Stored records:
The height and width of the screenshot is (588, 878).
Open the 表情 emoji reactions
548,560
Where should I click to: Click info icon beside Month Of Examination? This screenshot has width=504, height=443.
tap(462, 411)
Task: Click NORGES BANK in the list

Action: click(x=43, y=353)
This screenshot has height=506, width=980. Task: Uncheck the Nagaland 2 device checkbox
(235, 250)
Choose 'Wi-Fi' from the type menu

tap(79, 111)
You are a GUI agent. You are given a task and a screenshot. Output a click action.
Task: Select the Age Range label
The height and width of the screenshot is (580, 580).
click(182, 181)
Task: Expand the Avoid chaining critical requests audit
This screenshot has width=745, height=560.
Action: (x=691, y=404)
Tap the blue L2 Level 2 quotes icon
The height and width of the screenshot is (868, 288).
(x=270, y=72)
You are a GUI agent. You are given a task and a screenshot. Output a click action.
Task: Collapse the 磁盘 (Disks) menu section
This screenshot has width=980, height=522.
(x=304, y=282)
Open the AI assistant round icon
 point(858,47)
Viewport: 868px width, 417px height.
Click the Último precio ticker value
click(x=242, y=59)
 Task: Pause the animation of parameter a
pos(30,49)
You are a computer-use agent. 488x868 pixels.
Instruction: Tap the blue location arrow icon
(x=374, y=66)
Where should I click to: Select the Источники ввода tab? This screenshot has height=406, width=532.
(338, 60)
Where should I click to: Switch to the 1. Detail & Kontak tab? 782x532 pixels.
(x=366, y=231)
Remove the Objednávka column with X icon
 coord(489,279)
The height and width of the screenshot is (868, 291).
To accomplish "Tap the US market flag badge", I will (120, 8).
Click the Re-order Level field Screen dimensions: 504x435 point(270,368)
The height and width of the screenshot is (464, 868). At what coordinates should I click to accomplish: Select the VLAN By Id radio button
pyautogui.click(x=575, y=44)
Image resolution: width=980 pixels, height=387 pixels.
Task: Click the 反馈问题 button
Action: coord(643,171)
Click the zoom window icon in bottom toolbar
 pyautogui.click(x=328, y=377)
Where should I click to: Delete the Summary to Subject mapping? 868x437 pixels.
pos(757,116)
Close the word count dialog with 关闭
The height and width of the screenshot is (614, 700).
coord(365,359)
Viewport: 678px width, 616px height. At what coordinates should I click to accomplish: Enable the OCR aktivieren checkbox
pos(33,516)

- **WHAT TO DO**: Once the records end, copy them all again exactly.

- **FINISHED EXERCISE**:
The height and width of the screenshot is (588, 878).
Open the 表情 emoji reactions
548,560
Where should I click to: Click info icon beside Month Of Examination? This screenshot has width=504, height=443.
tap(462, 411)
Task: Click NORGES BANK in the list

Action: click(x=43, y=353)
This screenshot has height=506, width=980. Task: Uncheck the Nagaland 2 device checkbox
(235, 250)
Choose 'Wi-Fi' from the type menu

tap(79, 111)
You are a GUI agent. You are given a task and a screenshot. Output a click action.
Task: Select the Age Range label
The height and width of the screenshot is (580, 580).
click(182, 181)
Task: Expand the Avoid chaining critical requests audit
This screenshot has width=745, height=560.
Action: (x=691, y=404)
Tap the blue L2 Level 2 quotes icon
The height and width of the screenshot is (868, 288).
(x=270, y=72)
You are a GUI agent. You are given a task and a screenshot. Output a click action.
Task: Collapse the 磁盘 (Disks) menu section
This screenshot has width=980, height=522.
(x=304, y=282)
Open the AI assistant round icon
 point(858,47)
Viewport: 868px width, 417px height.
Click the Último precio ticker value
click(x=242, y=59)
 Task: Pause the animation of parameter a
pos(30,49)
You are a computer-use agent. 488x868 pixels.
Instruction: Tap the blue location arrow icon
(x=374, y=66)
Where should I click to: Select the Источники ввода tab? This screenshot has height=406, width=532.
(338, 60)
Where should I click to: Switch to the 1. Detail & Kontak tab? 782x532 pixels.
(x=366, y=231)
Remove the Objednávka column with X icon
 coord(489,279)
The height and width of the screenshot is (868, 291).
To accomplish "Tap the US market flag badge", I will (120, 8).
Click the Re-order Level field Screen dimensions: 504x435 point(270,368)
The height and width of the screenshot is (464, 868). At what coordinates should I click to accomplish: Select the VLAN By Id radio button
pyautogui.click(x=575, y=44)
Image resolution: width=980 pixels, height=387 pixels.
Task: Click the 反馈问题 button
Action: coord(643,171)
Click the zoom window icon in bottom toolbar
 pyautogui.click(x=328, y=377)
Where should I click to: Delete the Summary to Subject mapping? 868x437 pixels.
pos(757,116)
Close the word count dialog with 关闭
The height and width of the screenshot is (614, 700).
coord(365,359)
Viewport: 678px width, 616px height. At what coordinates should I click to accomplish: Enable the OCR aktivieren checkbox
pos(33,516)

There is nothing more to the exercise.